6000 Euro müssen bis zum 17. Januar zusammenkommen, damit die gesamten Kosten für den Saal, die Technik, die Security und alles, was sonst dazu gehört, gedeckt sind. Die Beteiligten räumen ein, dass es bei der Aktion aber nicht um die After-Zug-Party allein geht, sondern um einen „Solidaritätsbeitrag für den ganzen Karnevalsonntag“, der mit dem Prinzenempfang am Vormittag beginne und nach dem Taunus-Karnevalszug mit der Gemeinschaftsveranstaltung seinen Abschluss finde, wie Reuscher darlegt.
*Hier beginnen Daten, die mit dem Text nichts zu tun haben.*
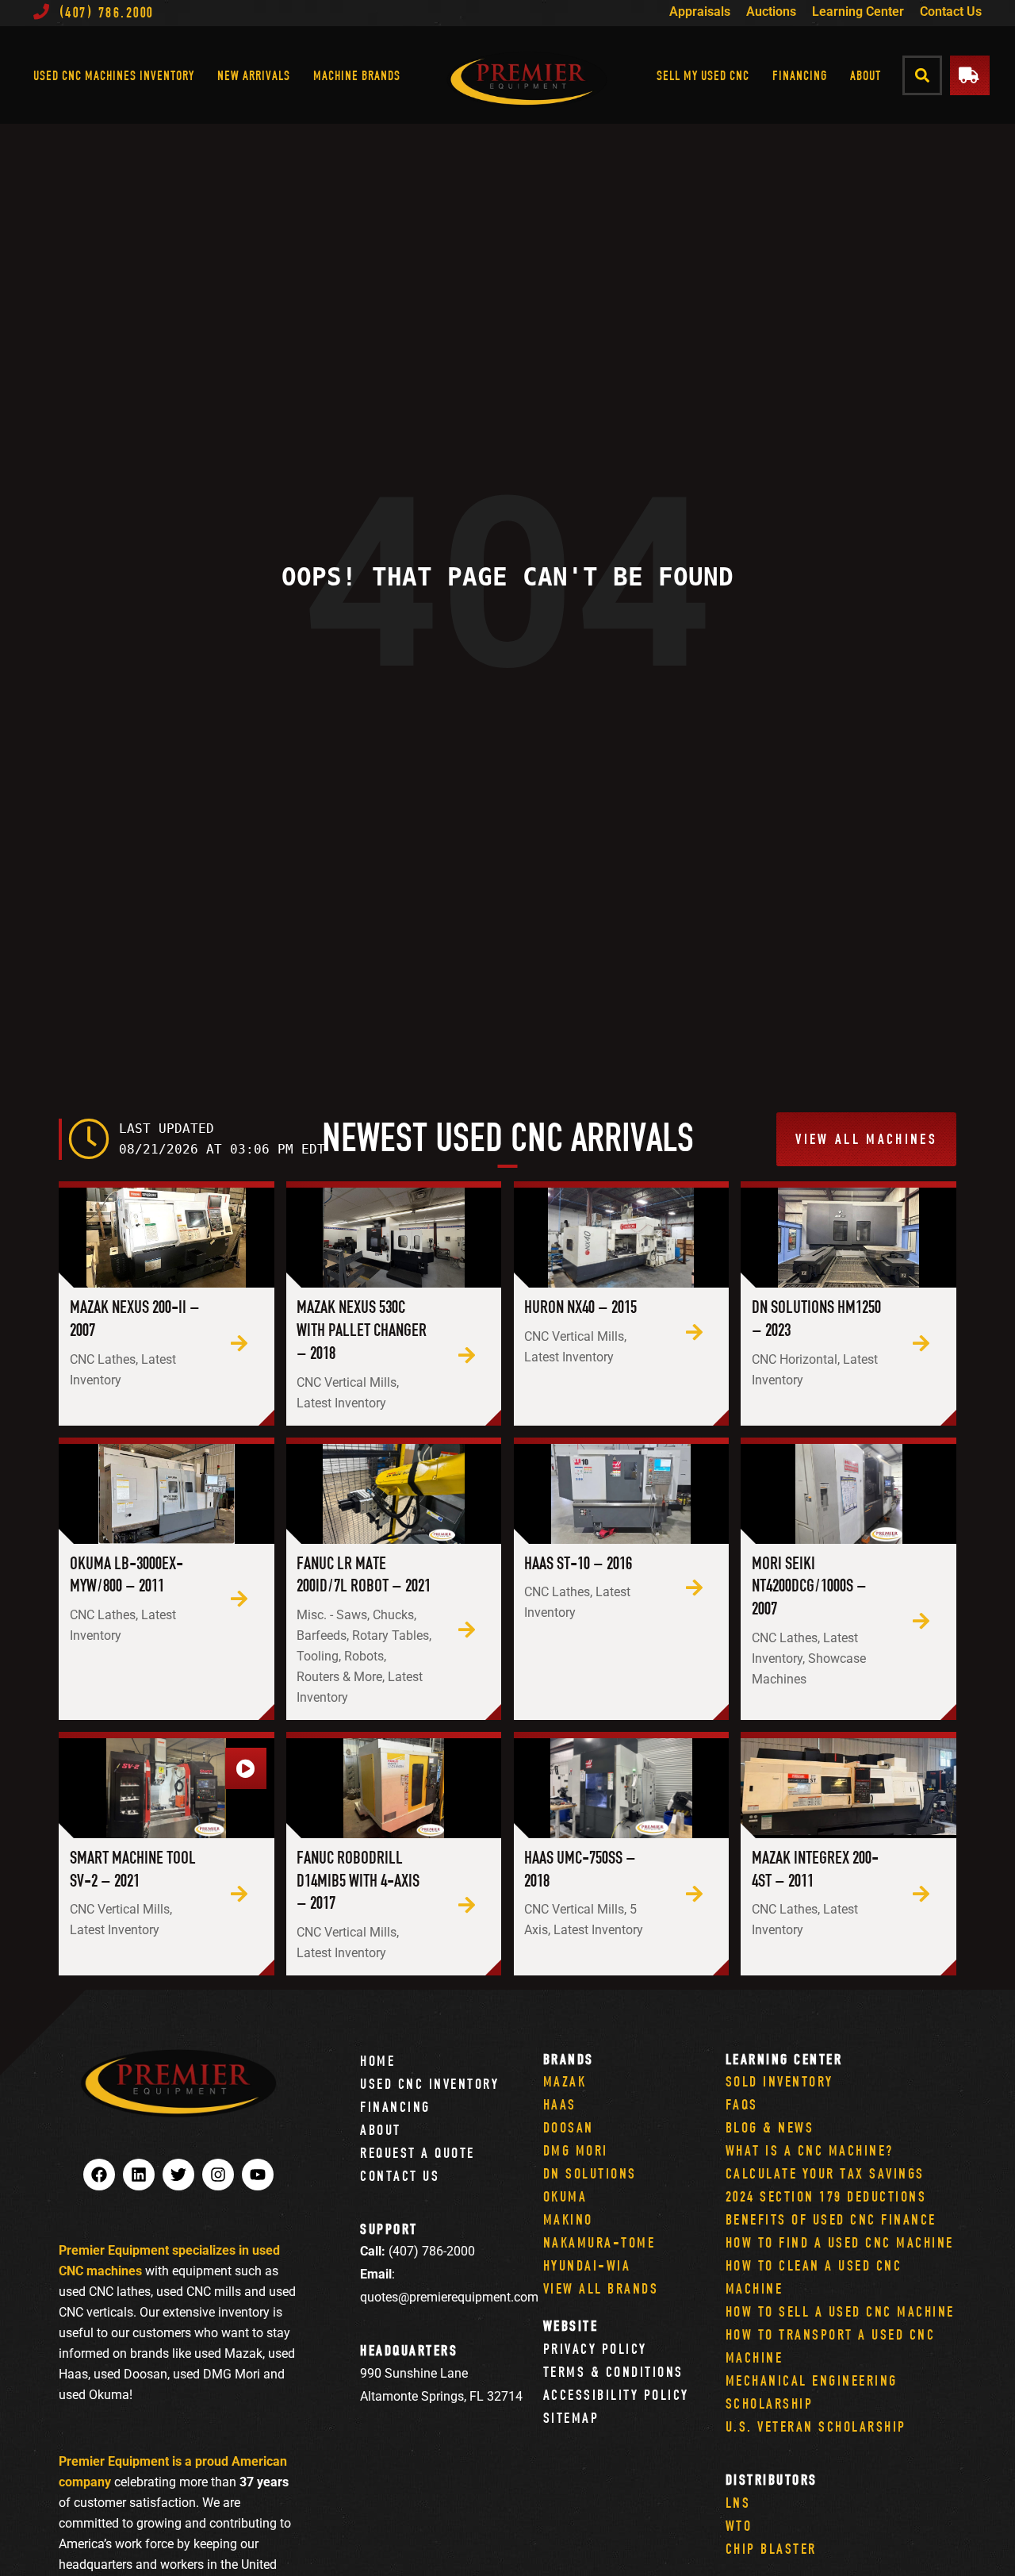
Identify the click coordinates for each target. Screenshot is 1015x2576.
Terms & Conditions (613, 2372)
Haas (559, 2104)
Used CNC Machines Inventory (113, 75)
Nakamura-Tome (599, 2242)
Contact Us (951, 11)
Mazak (565, 2081)
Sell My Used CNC (703, 75)
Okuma (565, 2196)
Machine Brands (356, 75)
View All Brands (601, 2288)
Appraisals (699, 11)
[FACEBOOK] (99, 2174)
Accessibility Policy (616, 2395)
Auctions (771, 11)
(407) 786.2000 (106, 12)
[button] (923, 75)
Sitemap (571, 2418)
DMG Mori (575, 2150)
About (865, 75)
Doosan (568, 2127)
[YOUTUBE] (258, 2174)
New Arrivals (253, 75)
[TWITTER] (178, 2174)
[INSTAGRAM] (218, 2174)
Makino (568, 2219)
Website (571, 2326)
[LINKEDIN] (139, 2174)
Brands (568, 2059)
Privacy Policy (595, 2349)
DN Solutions (590, 2173)
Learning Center (858, 11)
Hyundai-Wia (587, 2265)
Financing (799, 75)
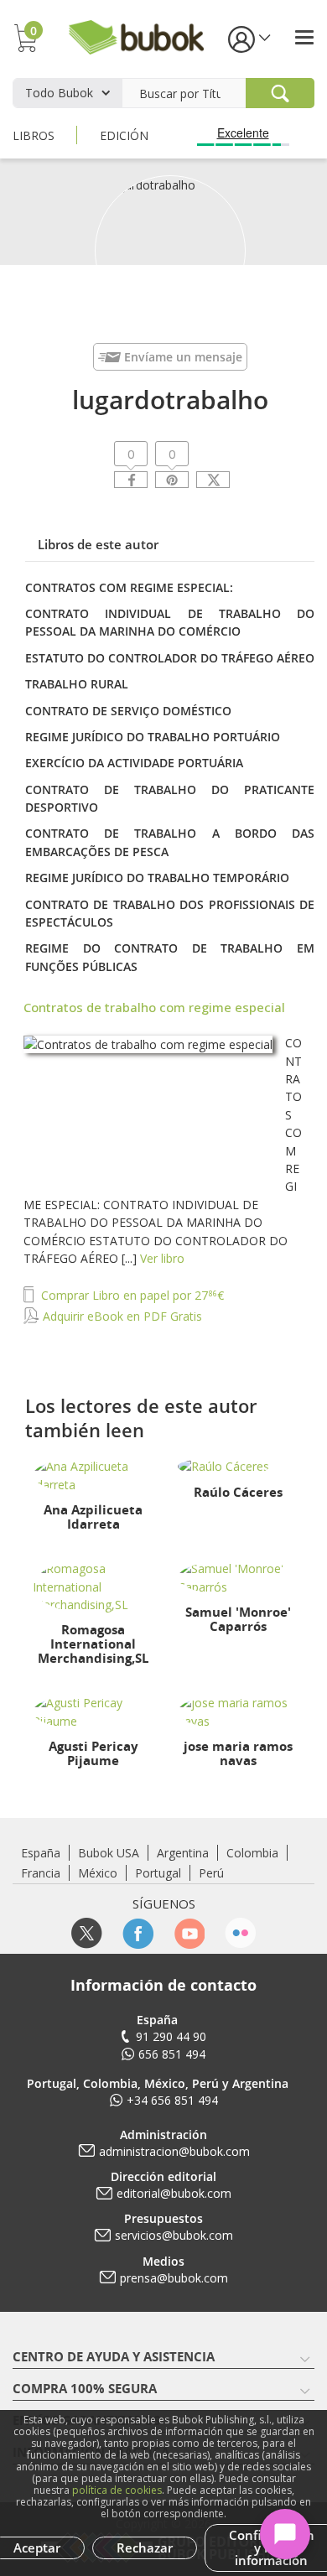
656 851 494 (171, 2054)
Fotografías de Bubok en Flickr (240, 1933)
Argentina (183, 1853)
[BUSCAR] (280, 93)
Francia (40, 1873)
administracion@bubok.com (174, 2151)
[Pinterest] (172, 479)
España (40, 1853)
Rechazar (145, 2547)
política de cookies (117, 2490)
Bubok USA (108, 1853)
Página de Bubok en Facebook (137, 1933)
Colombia (252, 1853)
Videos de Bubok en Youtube (189, 1933)
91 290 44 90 (171, 2036)
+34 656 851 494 (172, 2100)
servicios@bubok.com (174, 2235)
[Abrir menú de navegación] (304, 37)
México (97, 1873)
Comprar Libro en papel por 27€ (131, 1295)
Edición (124, 135)
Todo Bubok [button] (59, 93)
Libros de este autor (98, 544)
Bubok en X (86, 1933)
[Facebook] (131, 479)
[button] (248, 38)
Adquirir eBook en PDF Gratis (120, 1316)
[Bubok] (136, 36)
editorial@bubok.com (174, 2193)
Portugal (158, 1873)
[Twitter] (213, 479)
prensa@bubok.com (174, 2278)
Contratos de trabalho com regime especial (154, 1007)
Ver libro (162, 1258)
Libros (33, 135)
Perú (211, 1873)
Es habe deshalb auch Überlegungen gegeben, das Crowdfunding für den Taunus-Karnevalszug zu starten. Andrea Königslehner, Leiterin Marketing und Kommunikation bei den Stadtwerken, hätte diesem Versuch allerdings wenig Chancen eingeräumt: „Die Menschen gehen davon aus, dass Feste und Großveranstaltungen sowieso stattfinden, auch ohne Spenden.“ Dass dem nicht so ist, macht die Bürgermeisterin deutlich: „Die Stadt muss 2024 den Betrag von 60 000 Euro für Veranstaltungen einsparen. Ohne die enge Zusammenarbeit mit Vereinen und kreative Lösungen zu finden, würde das bedeuten, dass entweder der Karnevalszug oder das Brunnenfest oder der Weihnachtsmarkt nicht stattfinden könnte.

Das TaunaCrowd-Projekt „After-Zug-Party“ des Vereinsrings Oberursel kann bis 17. Januar 2024 im Internet unter www.taunacrowd.de/afterzugparty unterstützt werden.